Top of Data for review
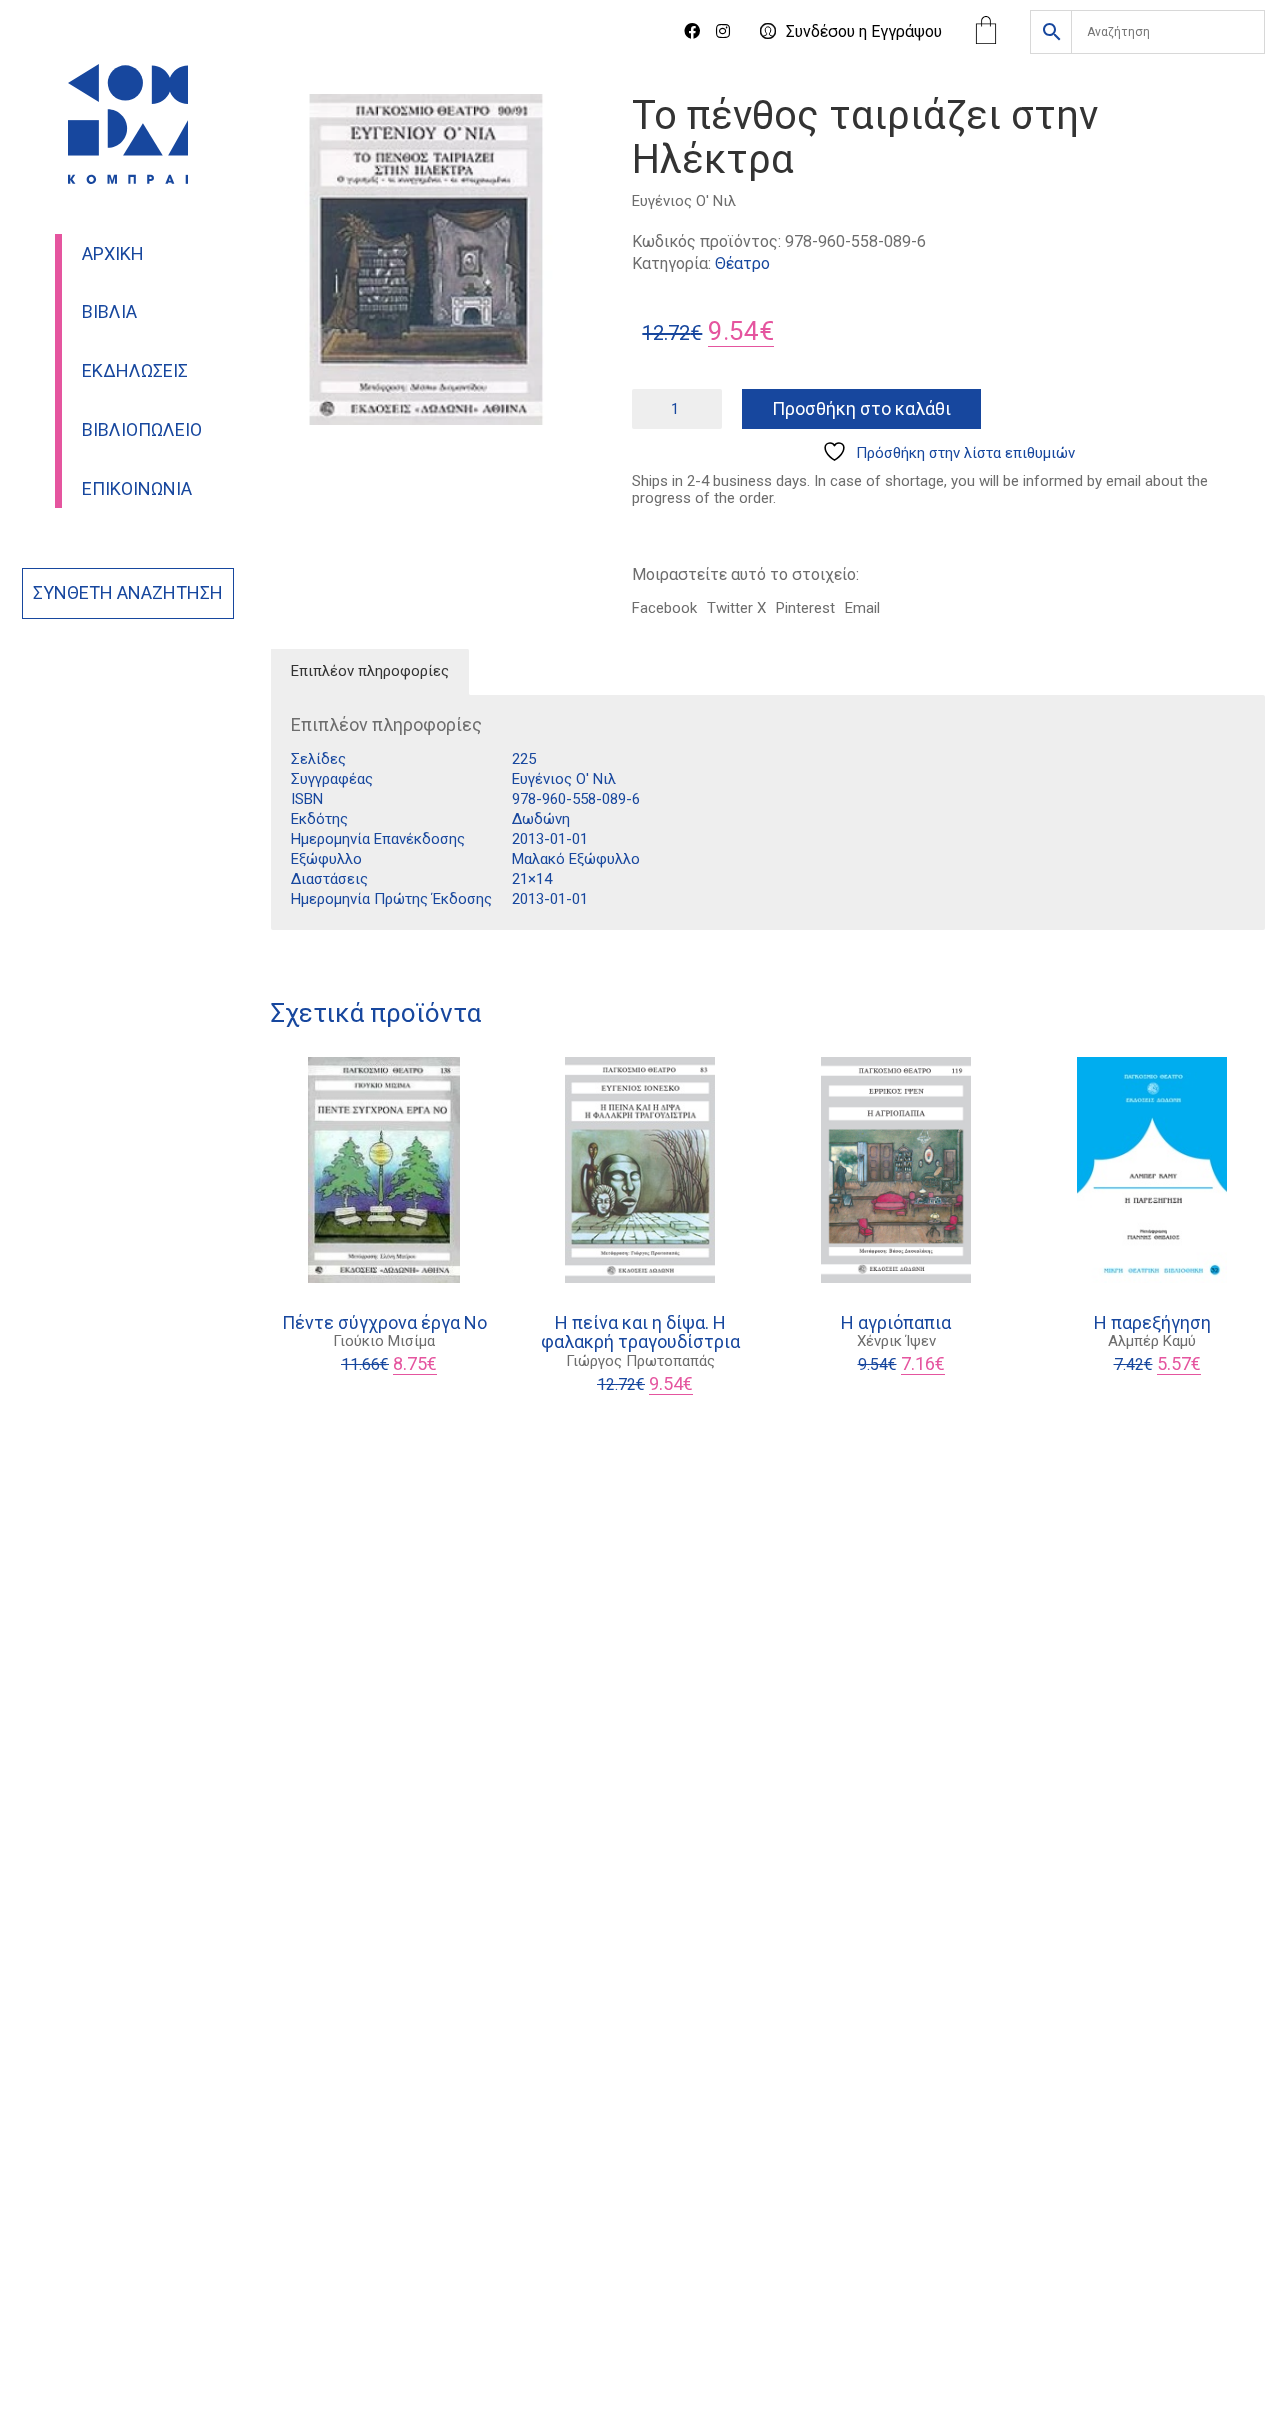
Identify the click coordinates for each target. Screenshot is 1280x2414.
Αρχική (113, 254)
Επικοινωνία (137, 489)
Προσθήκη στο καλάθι (861, 408)
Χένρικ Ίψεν (896, 1341)
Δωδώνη (541, 819)
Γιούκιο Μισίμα (384, 1341)
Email (862, 608)
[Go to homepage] (128, 124)
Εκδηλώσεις (135, 371)
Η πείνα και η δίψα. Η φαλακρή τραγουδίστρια (640, 1333)
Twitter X (736, 608)
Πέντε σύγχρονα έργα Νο (384, 1323)
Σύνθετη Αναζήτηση (128, 593)
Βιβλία (109, 312)
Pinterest (805, 608)
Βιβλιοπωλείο (142, 430)
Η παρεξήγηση (1152, 1323)
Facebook (664, 608)
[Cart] (986, 32)
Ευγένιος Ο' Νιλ (684, 201)
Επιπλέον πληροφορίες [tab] (370, 671)
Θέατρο (742, 263)
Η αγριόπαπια (896, 1323)
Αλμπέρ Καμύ (1152, 1341)
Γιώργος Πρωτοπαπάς (640, 1361)
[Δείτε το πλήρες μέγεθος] (296, 126)
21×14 (532, 879)
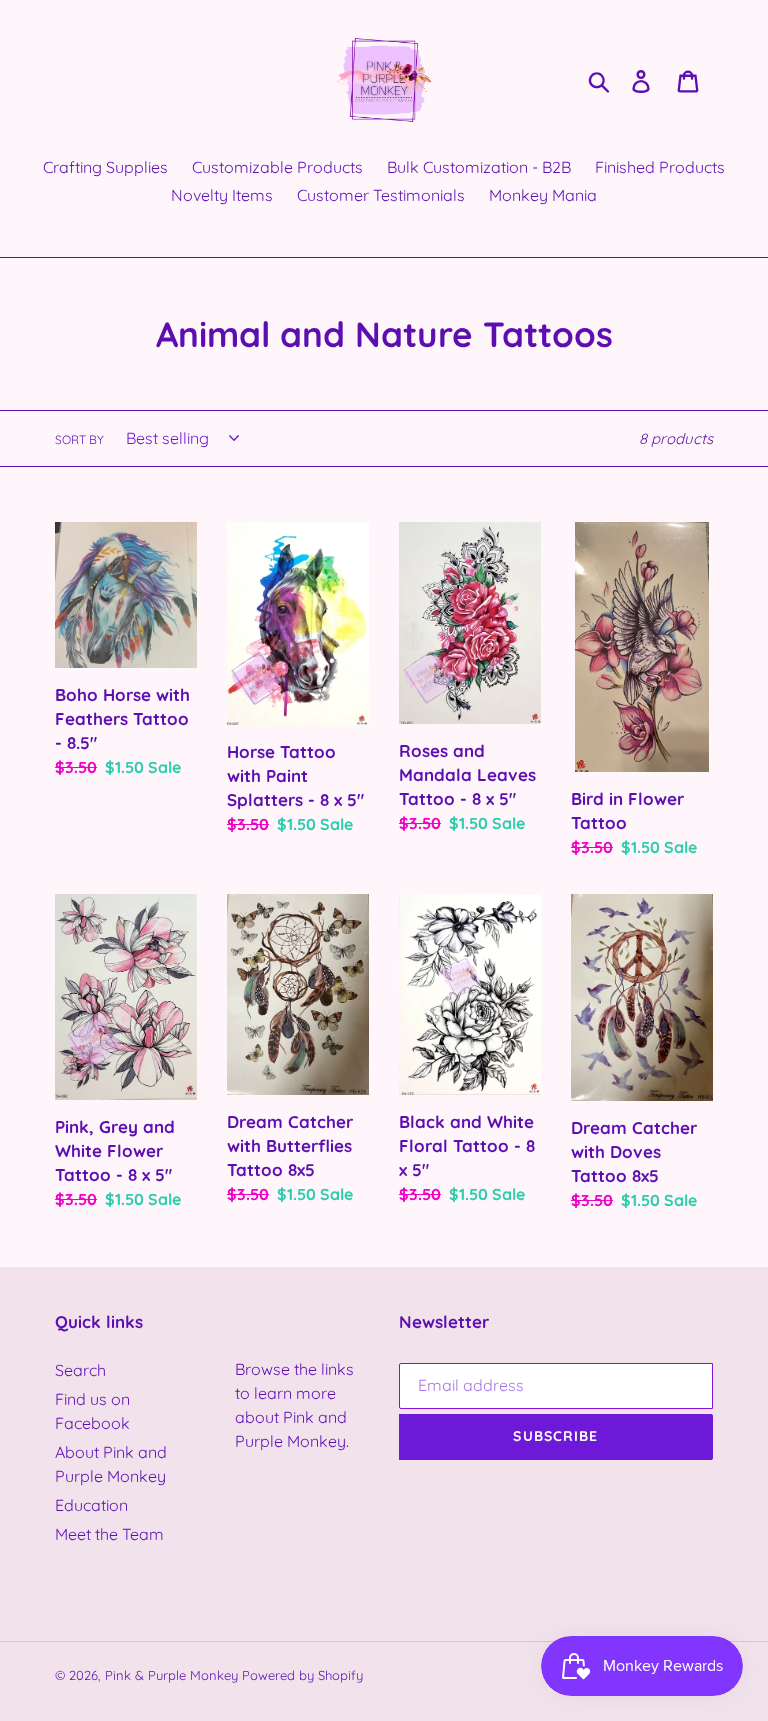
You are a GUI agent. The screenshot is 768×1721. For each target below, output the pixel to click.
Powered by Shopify (302, 1675)
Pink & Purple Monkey (171, 1675)
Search (80, 1370)
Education (91, 1505)
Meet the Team (109, 1534)
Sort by (79, 439)
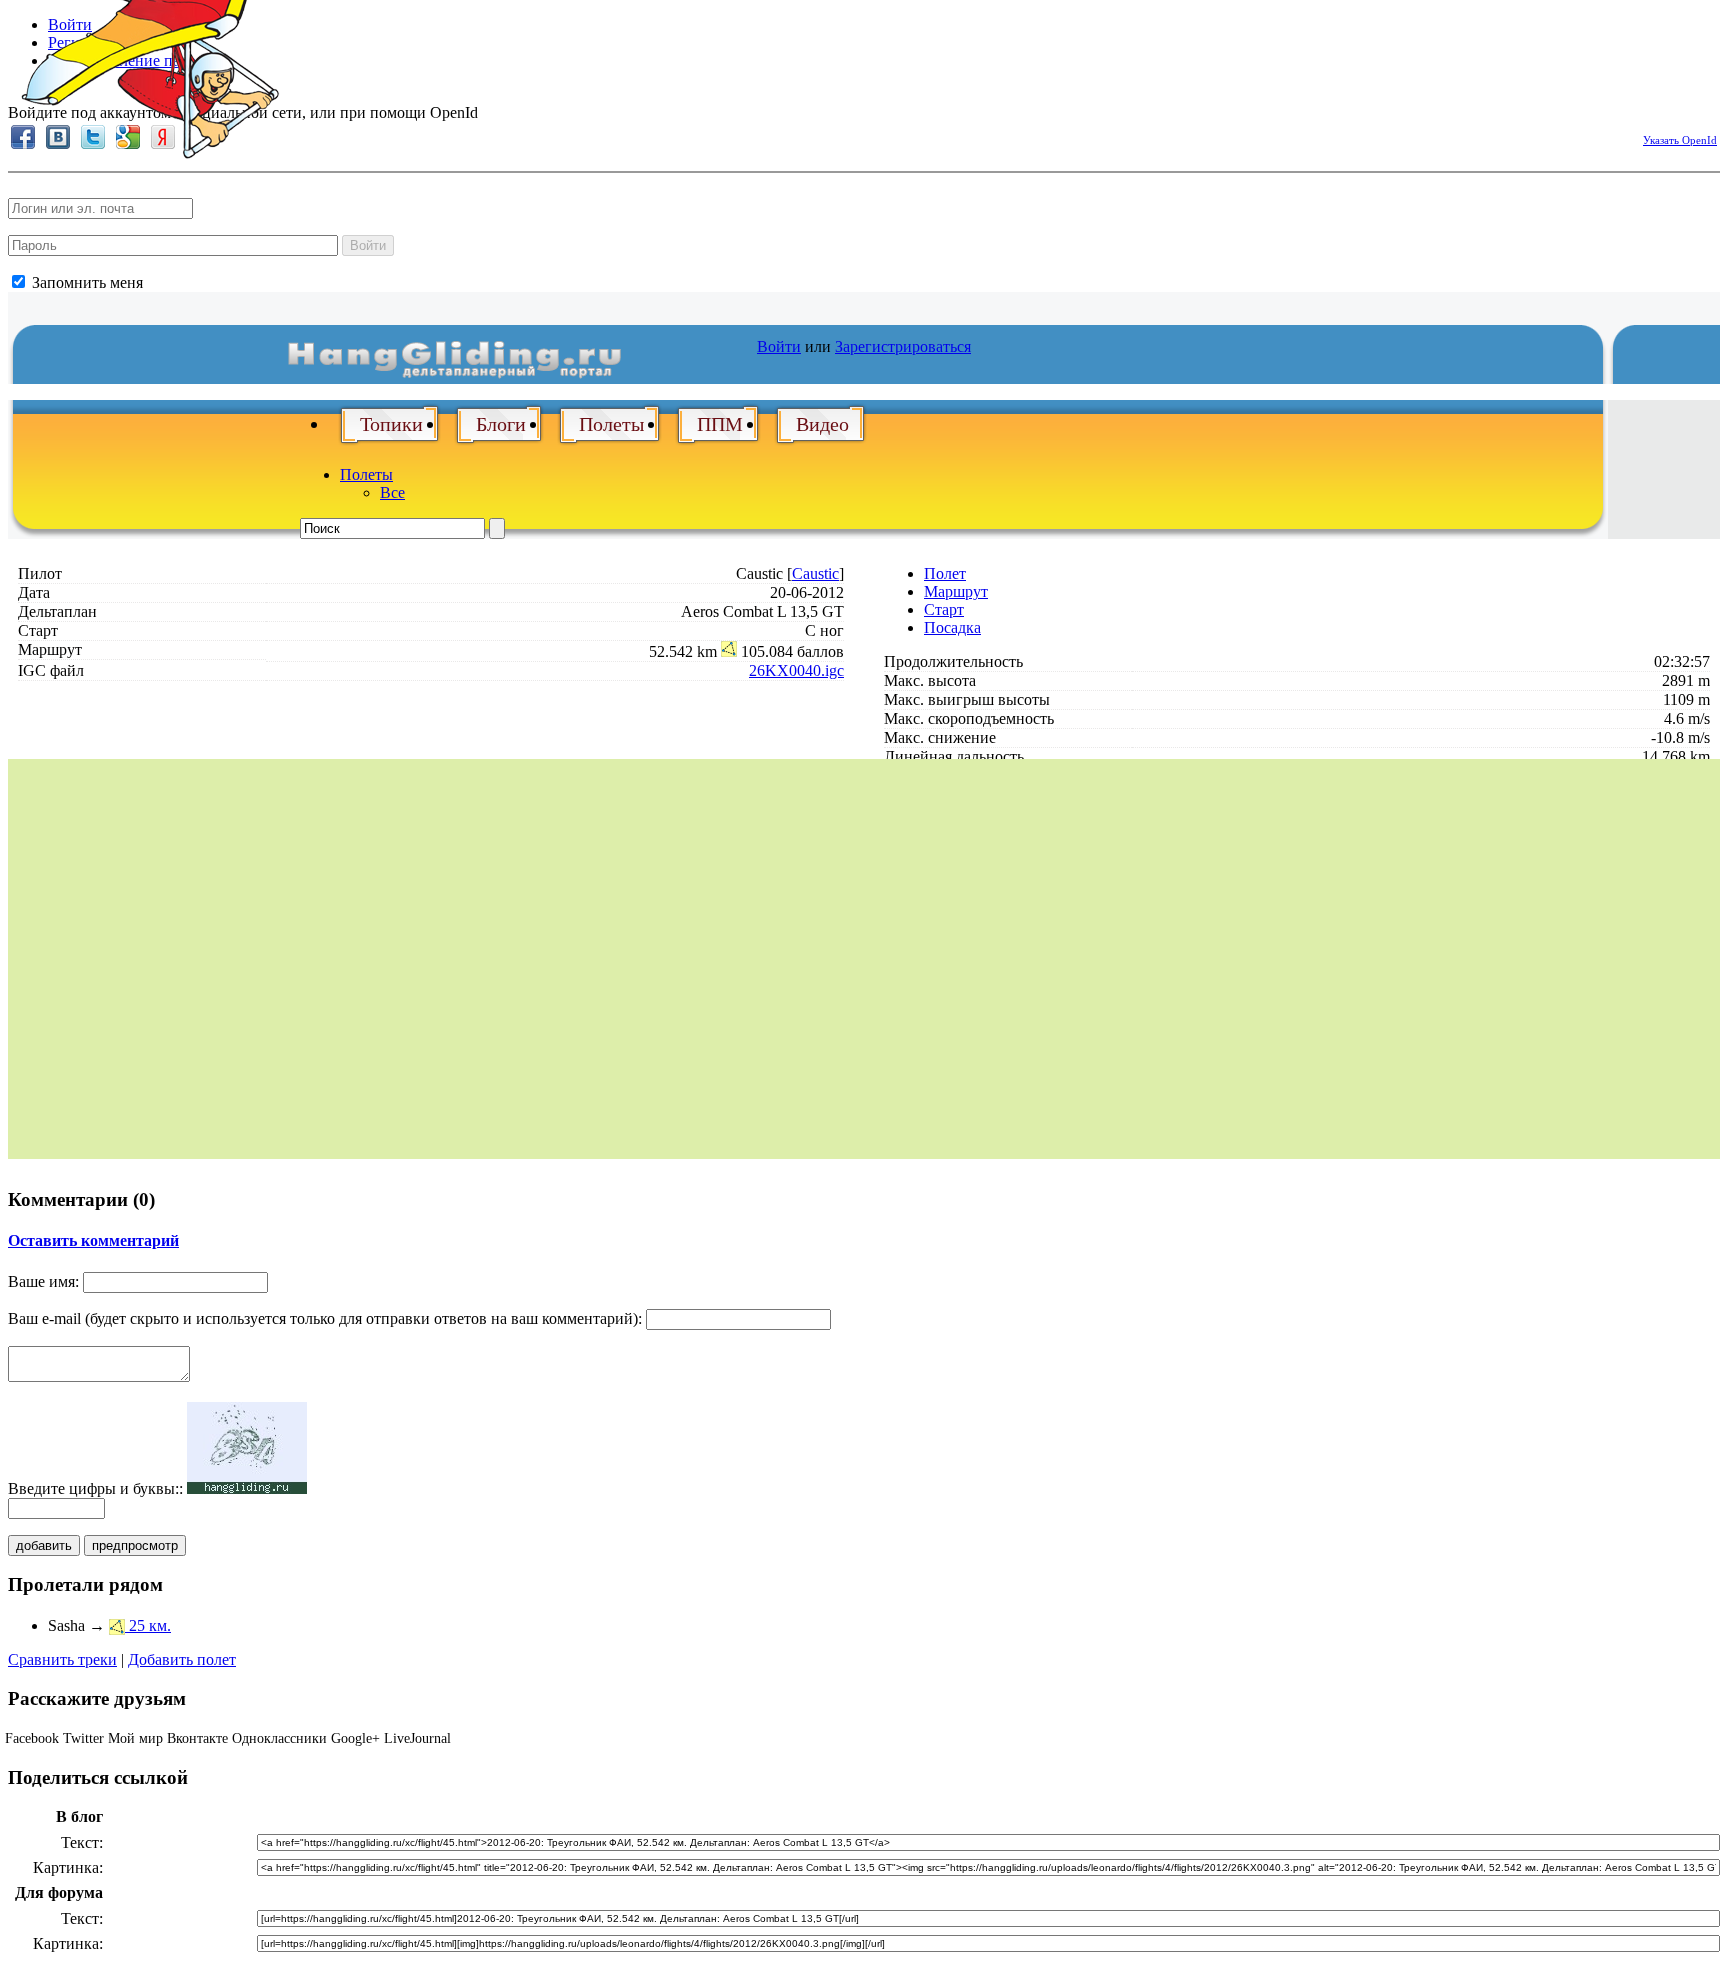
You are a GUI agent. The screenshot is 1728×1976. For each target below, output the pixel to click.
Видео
Bottom of Data for review
Write the records out once more, exactly as they appear, with no pictures.

Identify the click coordinates for each target. Screenshot is 1280x2414.
Αρχική (113, 254)
Επικοινωνία (137, 489)
Προσθήκη στο καλάθι (861, 408)
Χένρικ Ίψεν (896, 1341)
Δωδώνη (541, 819)
Γιούκιο Μισίμα (384, 1341)
Email (862, 608)
[Go to homepage] (128, 124)
Εκδηλώσεις (135, 371)
Η πείνα και η δίψα. Η φαλακρή τραγουδίστρια (640, 1333)
Twitter X (736, 608)
Πέντε σύγχρονα έργα Νο (384, 1323)
Σύνθετη Αναζήτηση (128, 593)
Βιβλία (109, 312)
Pinterest (805, 608)
Βιβλιοπωλείο (142, 430)
Η παρεξήγηση (1152, 1323)
Facebook (664, 608)
[Cart] (986, 32)
Ευγένιος Ο' Νιλ (684, 201)
Επιπλέον πληροφορίες [tab] (370, 671)
Θέατρο (742, 263)
Η αγριόπαπια (896, 1323)
Αλμπέρ Καμύ (1152, 1341)
Γιώργος Πρωτοπαπάς (640, 1361)
[Δείτε το πλήρες μέγεθος] (296, 126)
21×14 (532, 879)
You are a GUI agent. The screenshot is 768×1721. For each target below, output the pixel to click.
Powered by Shopify (302, 1675)
Pink & Purple Monkey (171, 1675)
Search (80, 1370)
Education (91, 1505)
Meet the Team (109, 1534)
Sort by (79, 439)
You are a GUI agent. The screenshot is 1728×1976. For each target below, output the pixel to click.
Видео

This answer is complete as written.